Since the Medical Act was passed, the volume of complaints we receive has increased dramatically – from around 350 in 1983 to well over 7,000 last year6.
The result is that we spend the bulk of our time processing complaints – the majority of which come to nothing – rather than focusing our resources on stopping doctors getting into difficulty in the first place.
Whilst there are some steps that we can and are taking to address this, legislative reform would allow us to be much more proportionate and precise, so we could prioritise the areas of greatest concern.
This would not only reduce costs, and reduce the number of doctors taken out of the workforce while under investigation. It would also mean we could spend more time dealing with the small minority of doctors whose fitness to practise is a serious concern, and do so faster.
Ultimately we want to see fewer doctors going through FtP. That means intervening early, before problems crystallise, rather than simply picking up the pieces when things go wrong.

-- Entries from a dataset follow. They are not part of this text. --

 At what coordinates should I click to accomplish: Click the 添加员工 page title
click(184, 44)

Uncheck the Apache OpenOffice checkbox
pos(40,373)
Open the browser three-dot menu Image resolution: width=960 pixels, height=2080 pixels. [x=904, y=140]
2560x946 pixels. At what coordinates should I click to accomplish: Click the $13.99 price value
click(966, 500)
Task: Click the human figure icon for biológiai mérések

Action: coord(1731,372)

Widening the pipeline of future medical talent
As well as helping support those already practising, regulatory reform could help develop the pipeline of future doctors.
Medical education today is informed by the European Directive, which stipulates at least 5,500 training hours and five years of study before students become doctors.
The UK’s exit from the EU could offer the opportunity to reform these requirements and bring education more in line with today’s needs – by aligning it with the outcomes we’re looking for, not the time spent doing it. It could also help to broaden routes into medicine – helping address doctor shortages in our towns and regions in the process.
It’s important to emphasise that there aren’t any quick fixes here, but we’re keen to explore what might be possible – provided everyone is clear that we won’t compromise on patient safety or undermine the quality of UK medical education, which is admired across the world.
The Medical Licensing Assessment (MLA) could play an important role here. Due to come into force from 2024, the MLA will provide a common and consistent approach to ensuring doctors have the knowledge and skills to practise safely.
As such, developing the MLA has the potential to be a powerful enabler of innovation and change.
The bottom line is that to build the workforce we need today, the focus must be on outcomes, not inputs.
The world around us is changing.
Demographic shifts are reshaping the profile of today’s patients, while doctors’ career choices are challenging the ability of the NHS to meet demand.
In this new reality, we must not only recruit and retain more doctors, but also widen access for the practitioners of the future.
We’re doing what we can to respond to the changing context. Central to this is a focus on positively influencing the environment in which doctors and other healthcare professionals work, rather than simply stepping in when things go wrong.
But the reality is that the limits of regulation are now being stretched.
Instead of red tape, we need responsive regulation.
With sensible changes to that legislative underpin to what we do, we are confident that we can do much more to support doctors – so they can focus on delivering first-class patient care.